魔力によって身体を硬質化させ、刃と激突した際に、金属のような音を身体から放つ。あたかも、刃どうしが衝突しあったような音を。
ギルバートに背を向けていた勇者の判断材料は、音のみ。金属どうしがぶつかり合う音から、ギルバートが刃の包囲から抜け出したということを判断した。

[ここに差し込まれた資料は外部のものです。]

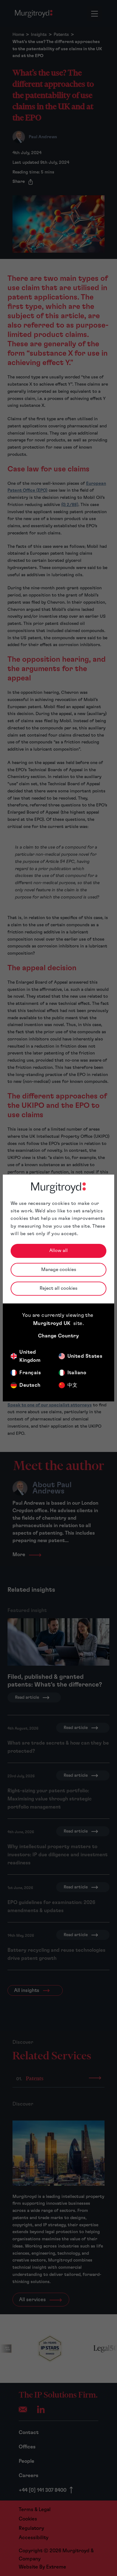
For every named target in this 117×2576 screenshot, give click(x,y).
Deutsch (29, 1385)
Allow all (58, 1250)
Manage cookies (58, 1269)
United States (85, 1356)
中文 (72, 1385)
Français (30, 1372)
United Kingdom (30, 1356)
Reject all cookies (58, 1288)
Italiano (76, 1372)
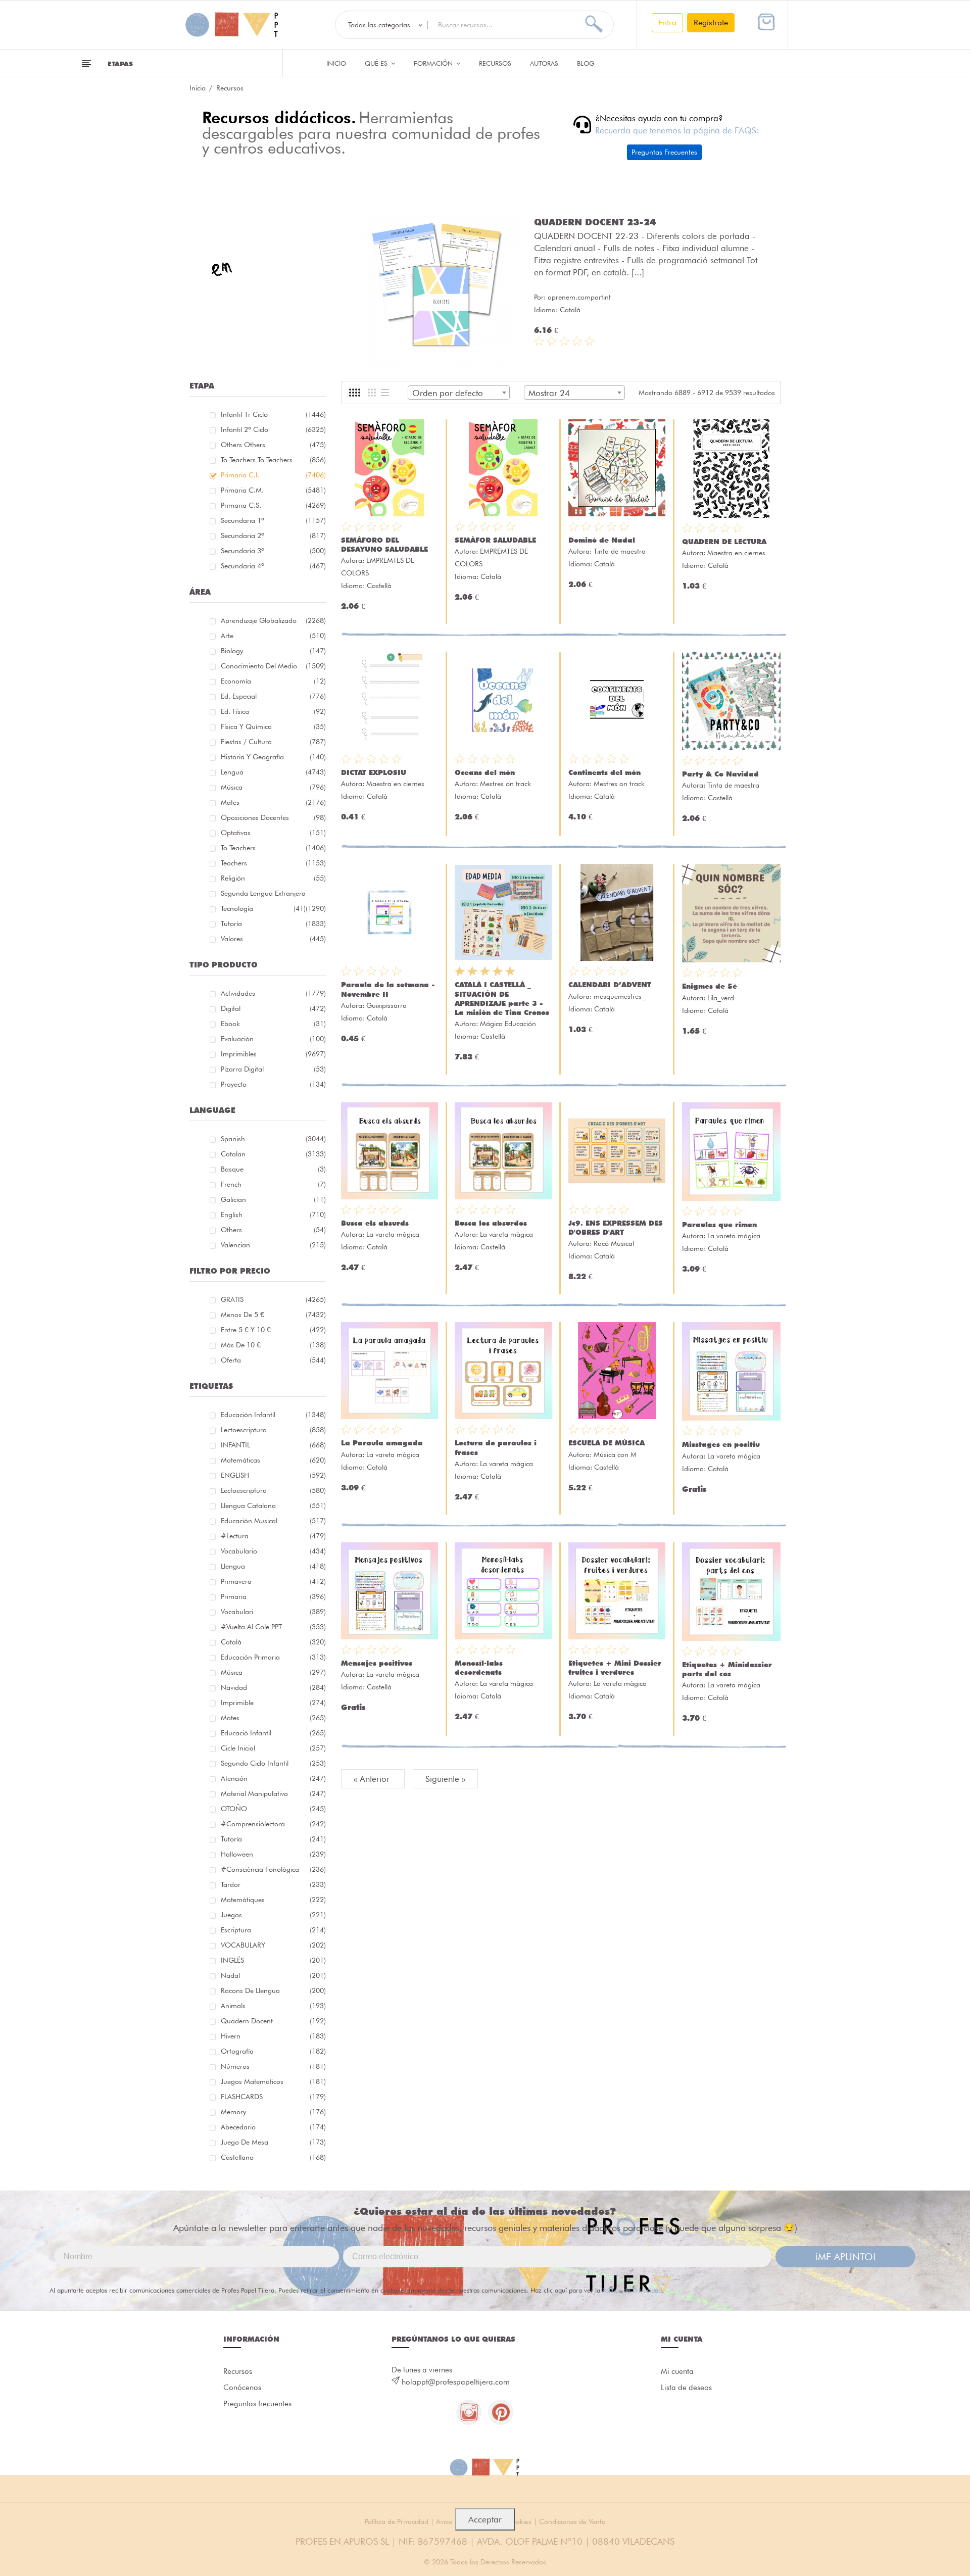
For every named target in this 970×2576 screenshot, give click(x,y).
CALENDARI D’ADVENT (609, 985)
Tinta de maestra (620, 551)
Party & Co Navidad (720, 774)
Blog (586, 63)
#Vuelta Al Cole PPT (273, 1627)
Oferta (273, 1360)
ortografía (273, 2051)
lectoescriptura (273, 1430)
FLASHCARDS (273, 2097)
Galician (273, 1199)
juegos (273, 1915)
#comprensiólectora (273, 1824)
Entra (667, 22)
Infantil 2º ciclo (273, 429)
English (273, 1214)
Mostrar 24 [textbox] (549, 393)
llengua (273, 1566)
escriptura (273, 1930)
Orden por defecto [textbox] (447, 393)
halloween (273, 1854)
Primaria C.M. (273, 490)
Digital (273, 1008)
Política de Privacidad (632, 2290)
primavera (273, 1581)
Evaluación (273, 1039)
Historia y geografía (273, 757)
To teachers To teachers (273, 460)
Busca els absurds (375, 1223)
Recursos (495, 63)
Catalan (273, 1154)
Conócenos (242, 2387)
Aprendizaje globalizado (273, 620)
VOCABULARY (273, 1945)
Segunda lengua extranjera (273, 895)
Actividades (273, 993)
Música (273, 787)
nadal (273, 1975)
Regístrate (711, 22)
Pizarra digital (273, 1069)
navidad (273, 1687)
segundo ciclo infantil (273, 1763)
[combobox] (459, 392)
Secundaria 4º (273, 566)
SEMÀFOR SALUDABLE (495, 540)
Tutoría (273, 923)
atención (273, 1778)
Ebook (273, 1023)
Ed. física (273, 711)
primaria (273, 1596)
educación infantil (273, 1415)
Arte (273, 635)
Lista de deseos (686, 2387)
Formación (434, 63)
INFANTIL (273, 1445)
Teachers (273, 863)
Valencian (273, 1245)
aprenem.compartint (579, 297)
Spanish (273, 1139)
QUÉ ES (377, 63)
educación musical (273, 1521)
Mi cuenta (677, 2371)
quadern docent (273, 2021)
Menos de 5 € (273, 1314)
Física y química (273, 726)
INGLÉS (273, 1960)
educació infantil (273, 1733)
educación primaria (273, 1657)
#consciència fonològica (273, 1869)
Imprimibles (273, 1054)
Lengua (273, 772)
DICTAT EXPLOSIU (373, 772)
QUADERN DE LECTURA (724, 542)
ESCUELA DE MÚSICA (606, 1443)
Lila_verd (720, 998)
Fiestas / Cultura (273, 742)
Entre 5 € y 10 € (273, 1330)
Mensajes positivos (376, 1663)
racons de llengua (273, 1990)
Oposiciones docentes (273, 817)
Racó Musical (614, 1243)
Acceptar (485, 2519)
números (273, 2066)
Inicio (336, 63)
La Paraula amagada (382, 1443)
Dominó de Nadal (601, 540)
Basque (273, 1169)
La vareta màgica (392, 1234)
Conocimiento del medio (273, 666)
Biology (273, 651)
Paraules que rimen (719, 1225)
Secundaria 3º (273, 551)
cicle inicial (273, 1748)
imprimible (273, 1702)
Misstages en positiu (721, 1444)
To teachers (273, 848)
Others (273, 1230)
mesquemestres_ (619, 996)
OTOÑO (273, 1809)
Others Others (273, 445)
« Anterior (373, 1779)
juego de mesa (273, 2142)
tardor (273, 1884)
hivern (273, 2036)
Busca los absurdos (491, 1223)
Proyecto (273, 1084)
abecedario (273, 2127)
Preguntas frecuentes (257, 2403)
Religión (273, 878)
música (273, 1672)
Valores (273, 939)
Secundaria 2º (273, 535)
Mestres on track (505, 784)
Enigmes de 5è (709, 986)
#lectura (273, 1536)
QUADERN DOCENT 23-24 (595, 221)
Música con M (615, 1454)
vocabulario (273, 1551)
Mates (273, 802)
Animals (273, 2006)
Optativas (273, 833)
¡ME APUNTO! (845, 2256)
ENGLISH (273, 1475)
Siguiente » (445, 1779)
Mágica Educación (508, 1023)
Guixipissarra (386, 1005)
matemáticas (273, 1460)
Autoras (544, 63)
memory (273, 2112)
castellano (273, 2157)
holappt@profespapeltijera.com (456, 2382)
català (273, 1642)
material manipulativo (273, 1793)
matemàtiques (273, 1899)
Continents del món (604, 772)
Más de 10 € (273, 1345)
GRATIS (273, 1299)
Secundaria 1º (273, 520)
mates (273, 1718)
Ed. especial (273, 696)
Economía (273, 681)
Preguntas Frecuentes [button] (664, 152)
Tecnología (263, 908)
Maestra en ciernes (736, 553)
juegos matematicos (273, 2081)
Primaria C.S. (273, 505)
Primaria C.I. (273, 475)
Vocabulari (273, 1612)
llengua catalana (273, 1505)
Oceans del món (485, 772)
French (273, 1184)
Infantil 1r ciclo (273, 414)
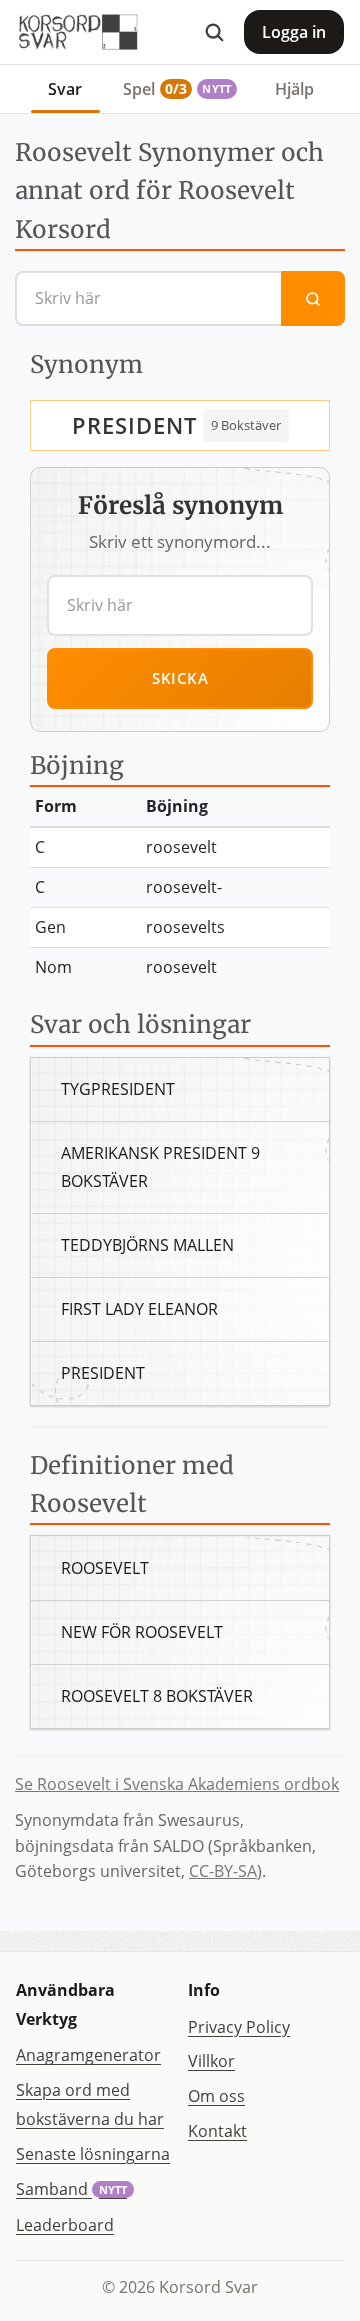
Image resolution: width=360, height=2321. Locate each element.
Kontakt (217, 2131)
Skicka (180, 678)
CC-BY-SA (223, 1871)
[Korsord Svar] (77, 32)
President (103, 1373)
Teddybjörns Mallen (147, 1245)
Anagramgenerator (88, 2055)
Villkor (211, 2061)
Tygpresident (118, 1089)
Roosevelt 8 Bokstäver (157, 1696)
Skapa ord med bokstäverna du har (90, 2104)
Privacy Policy (239, 2027)
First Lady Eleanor (139, 1309)
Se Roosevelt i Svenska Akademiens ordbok (177, 1784)
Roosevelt (105, 1568)
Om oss (216, 2096)
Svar (65, 89)
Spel (177, 89)
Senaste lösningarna (93, 2154)
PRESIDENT (134, 425)
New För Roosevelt (142, 1632)
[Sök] (214, 32)
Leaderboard (65, 2225)
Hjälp (294, 89)
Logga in (294, 32)
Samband (71, 2189)
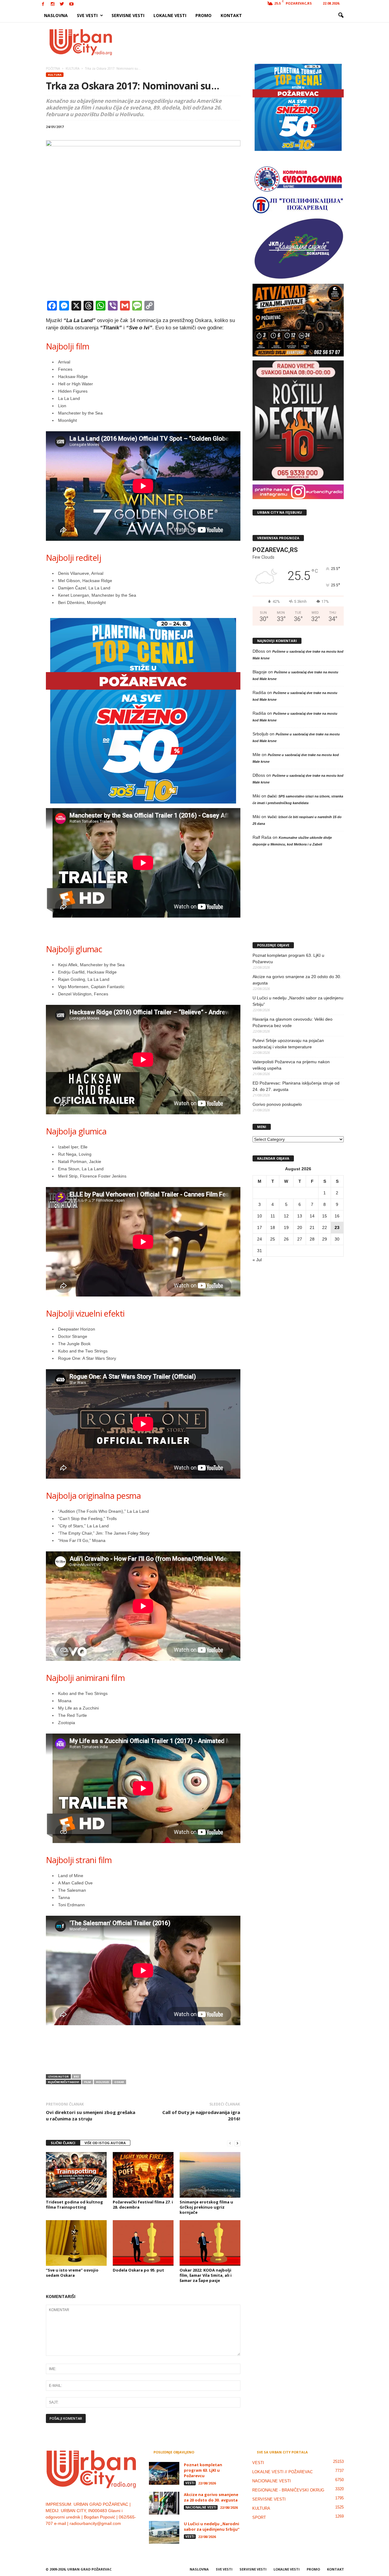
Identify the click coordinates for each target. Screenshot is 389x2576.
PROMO (203, 15)
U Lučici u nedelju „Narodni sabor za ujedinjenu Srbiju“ (298, 1001)
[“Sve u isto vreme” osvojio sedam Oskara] (76, 2243)
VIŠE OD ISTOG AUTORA (105, 2142)
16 (337, 1215)
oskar (119, 2082)
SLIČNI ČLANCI (63, 2142)
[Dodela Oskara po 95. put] (143, 2243)
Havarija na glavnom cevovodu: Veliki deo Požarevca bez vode (292, 1022)
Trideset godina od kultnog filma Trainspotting (74, 2204)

金属がぶつかり合う音は、ギルバートに襲いかかった刃と刃がぶつかり合う音。刃と刃がぶつかり合うということは、刃に取り囲まれたギルバートが、何らかの方法でその包囲から抜け出したということ。
「たかが………勘違いだと………?」
勇者は、状況を見誤っていた。
刃の牢獄から脱出したギルバートが、思わぬ方向から襲ってくることに備えた。
彼が上空から襲いかかってきた時のように、不意の急襲を予期して、軽くいなしてやるつもりだった。
しかし、それは皮算用に過ぎなかった。
勇者は、ギルバートの所在を上空以外に仮定していた。
地中か、側面か。
瞬時に移動し、思わぬ方向から急襲してくるギルバート。驚異的なそのスピードに対して、警戒心を持って臨んだ。
だが、その警戒心。読みを逆手に取られた。
ギルバートには、瞬間移動能力など無い。
全包囲を埋め尽くす刃から抜け出すことも、超スピードで、思わぬ方向から勇者の不意を突くことも出来ない。
全ては、勇者がギルバートの力を過大評価したために起こった事態であった。